During some further research, (please correct me if I'm wrong) I learned that the Gamma Function can be defined for a negative value in such manner:

$\Gamma(s)\quad=\quad \Gamma(s+1)/s\quad\forall s\in\mathbb R^*$

Therefore (e.g.):

$\Gamma(-{1\over 2})\quad= \quad\Gamma({1\over 2})/(-{1\over 2})\quad=\quad -2\sqrt\pi$

Does this method also work for complex values of s with Real part less than $0$?

Or is there another method?


$\Gamma(z)$ is not going to be defined for all $z$ in $\mathbb{R}^*$. We can show this by doing the following manipulations, and in the process we can also show what values it will be defined for.

For your first question:

We start with the integral definition of the gamma function:

$$\begin{align*} \Gamma(z)&=\int_0^{\infty}e^{-t}t^{z-1}dt \\ &= \int_0^{1}e^{-t}t^{z-1}dt+\int_1^{\infty}e^{-t}t^{z-1}dt\\ &= \int_0^{1}\sum_{n=0}^{\infty}\frac{(-t)^n}{n!} t^{z-1}dt+\int_1^{\infty}e^{-t}t^{z-1}dt\\ &= \sum_{n=0}^{\infty}\int_0^{1}\frac{(-t)^n}{n!} t^{z-1}dt+\int_1^{\infty}e^{-t}t^{z-1}dt\\ &= \sum_{n=0}^{\infty}\frac{(-1)^n}{n!(z+n)}+\int_1^{\infty}e^{-t}t^{z-1}dt\;\;\;\;\;\;(*) \end{align*}$$

Note that the integral in line $(*)$ is defined $\forall z\in\mathbb{C}$, but the series runs over $n\in\left \{ \;0,\;1,\;2,\;3,\;\cdots\right \}$ and contains $(z+n)$ in the denominator. From this we can see that $\Gamma(z)$ is defined $\forall z\in\mathbb{C}\setminus\left \{ \;0,\;-1,\;-2,\;-3,\;\cdots\right \}$.

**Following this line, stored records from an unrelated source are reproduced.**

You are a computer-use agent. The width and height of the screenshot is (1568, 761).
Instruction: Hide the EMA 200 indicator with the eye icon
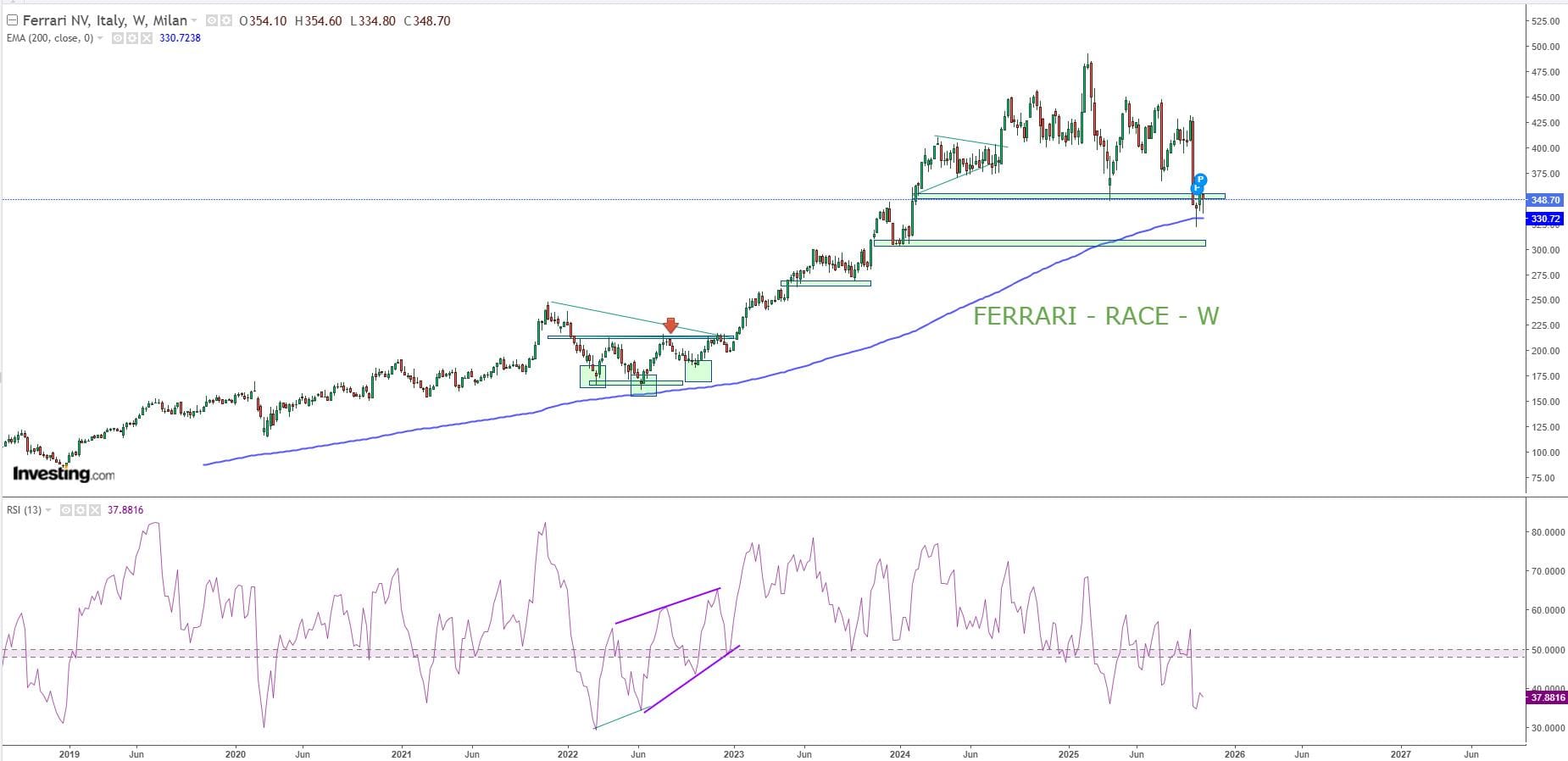point(118,38)
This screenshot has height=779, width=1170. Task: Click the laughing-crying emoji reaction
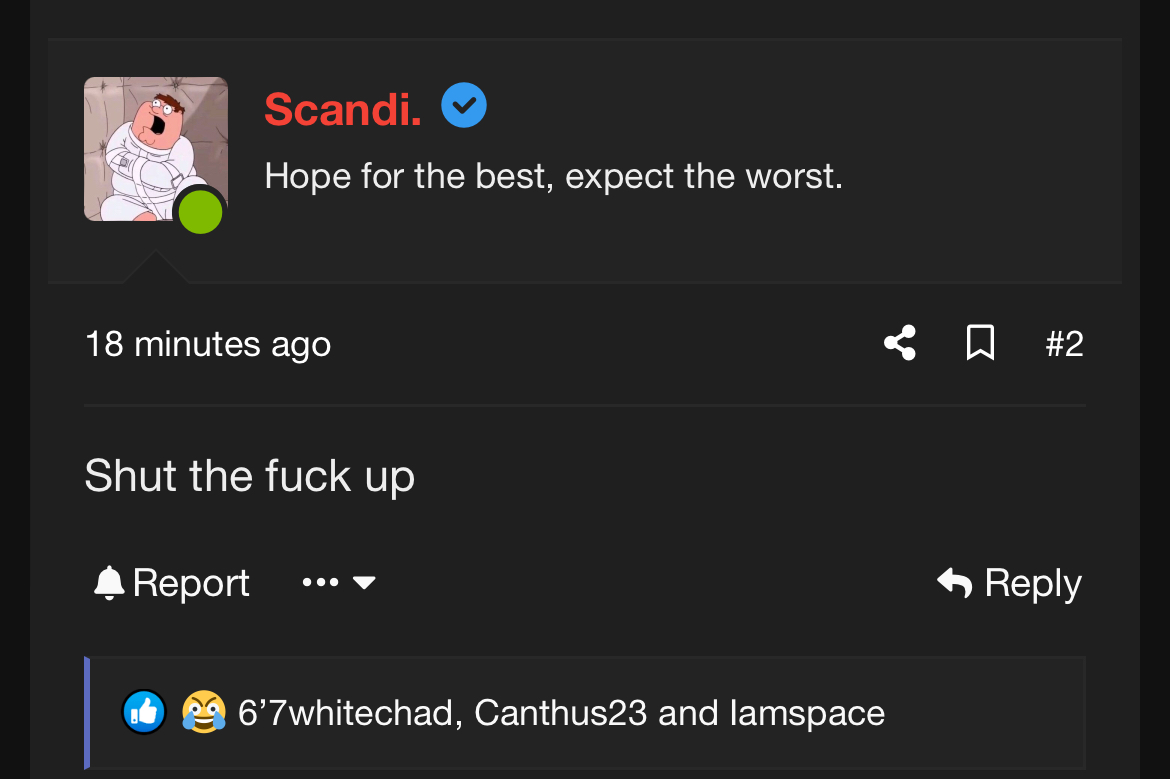pos(204,712)
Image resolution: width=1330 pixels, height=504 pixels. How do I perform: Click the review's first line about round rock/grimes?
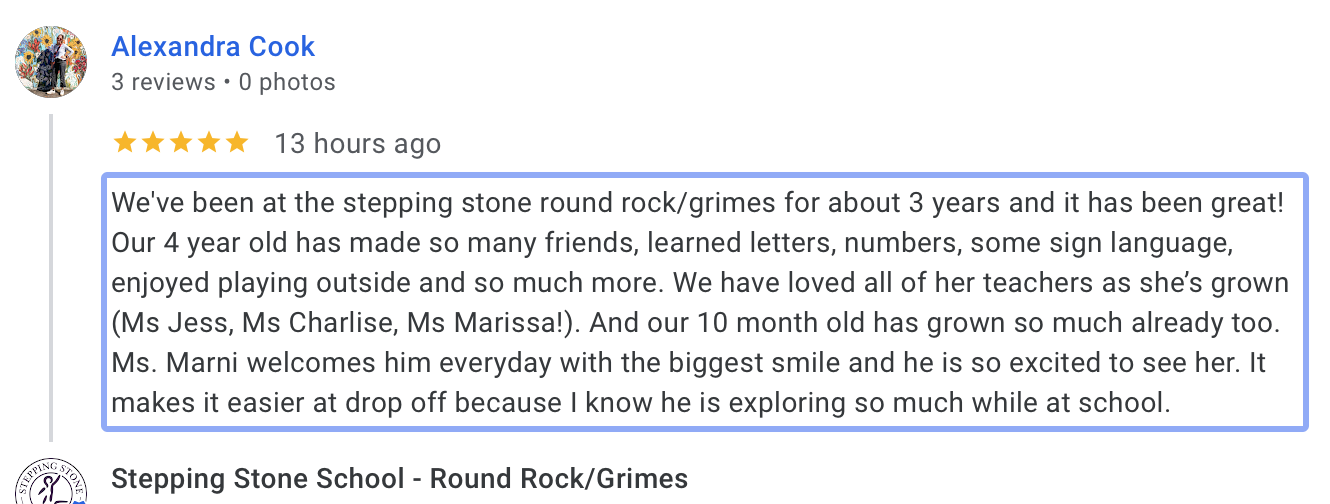pos(697,203)
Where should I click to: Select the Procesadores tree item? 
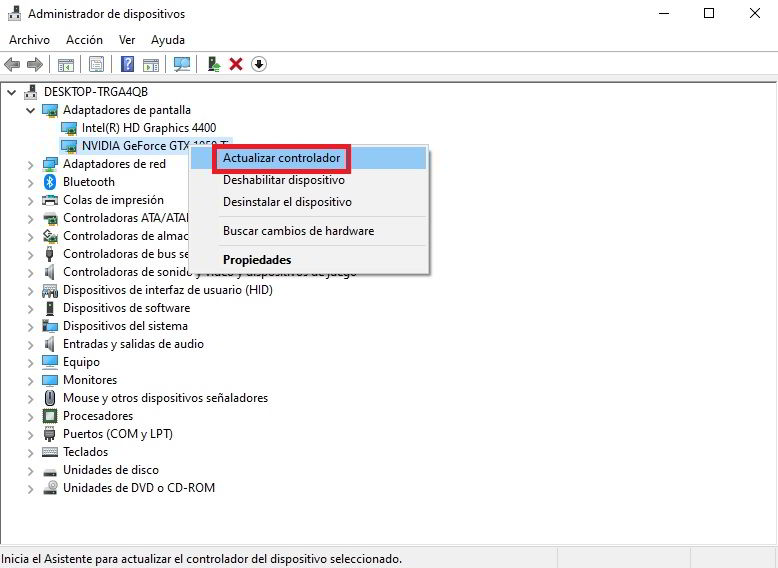pos(97,416)
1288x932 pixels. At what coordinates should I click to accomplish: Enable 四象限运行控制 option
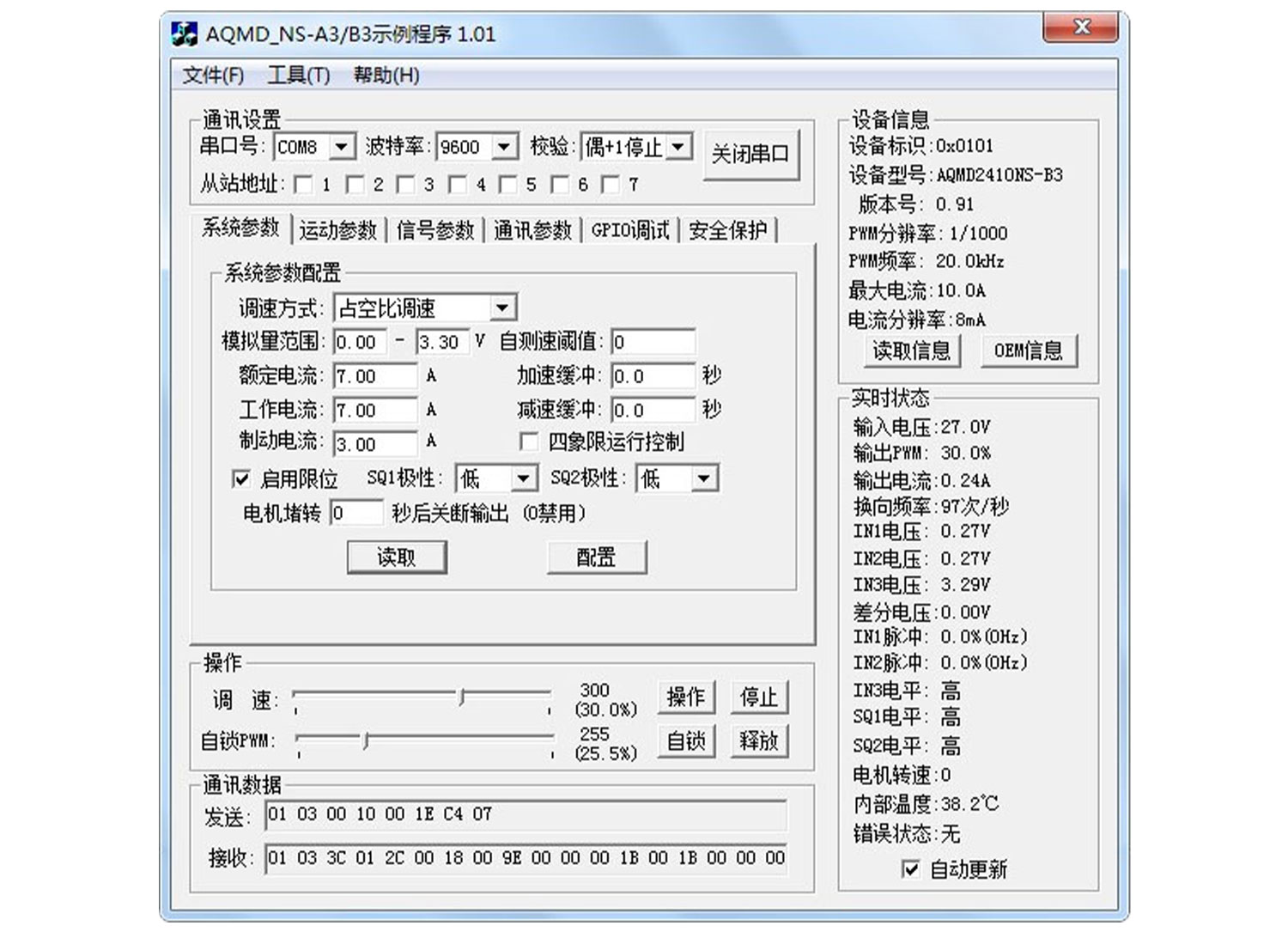pos(529,441)
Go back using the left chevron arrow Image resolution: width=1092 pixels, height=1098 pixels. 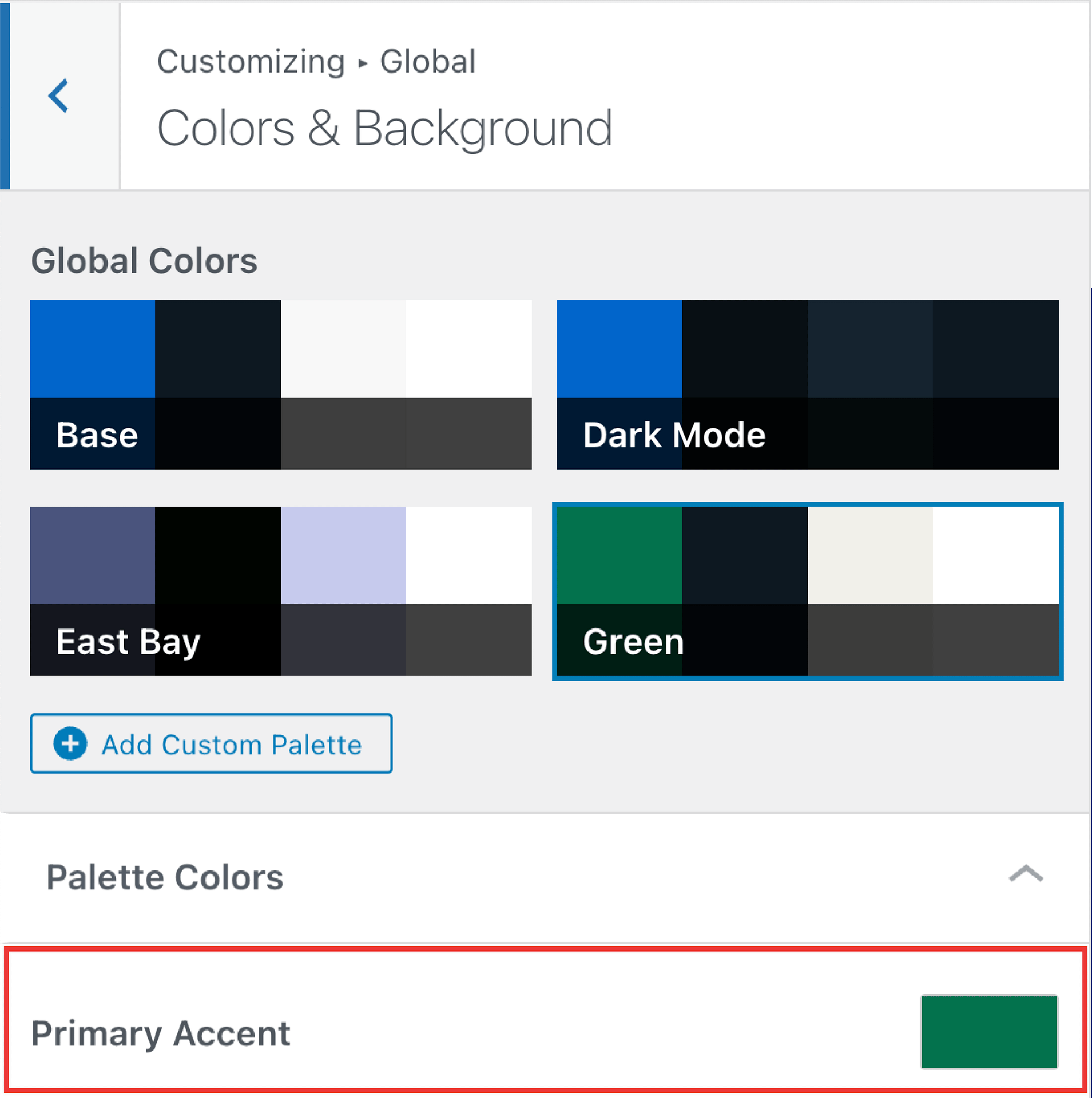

So we conclude that the statement $\quad\forall s\in\mathbb {R}^*,\;\;\Gamma(s)= \Gamma(s+1)/s$ is false, as $\Gamma(s)$ is undefined for some $s$ in $\mathbb {R}^*$.

For your second question:

The relation


will hold $\forall z\in\mathbb{C}\setminus\left \{ \;0,\;-1,\;-2,\;-3,\;\cdots\right \}$. We see this from the above section.

I am also assuming you are looking for a general way to create closed form representations of $\Gamma(z)$ for $z=iy-x$ where $x\in\mathbb{R}^+\setminus\mathbb{N}$ and $y\in\mathbb{R}$.

As far as I am aware there is no way to further simplify the following any more than shown:

$$\begin{align*} \Gamma(iy-x)&=\frac{\Gamma(iy-x+1)}{iy-x} \\ &= \frac{\Gamma(iy-x+2)}{(iy-x)(iy-x+1)}\\ &= \frac{\Gamma(iy-\left \{ x\right \})}{(iy-x)(iy-x+1)\cdots(iy-\left \{ x \right \}-1)} \end{align*}$$

as there is no other 'nicer' way to represent $\Gamma(iy-\left \{ x\right \})$ where $\left \{ x\right \}$ is the fractional part of $x$. One could also argue that what is shown directly above isn't much of a simplification, but this does show that the relation holds for $z$ such that $\Re(z)<0$.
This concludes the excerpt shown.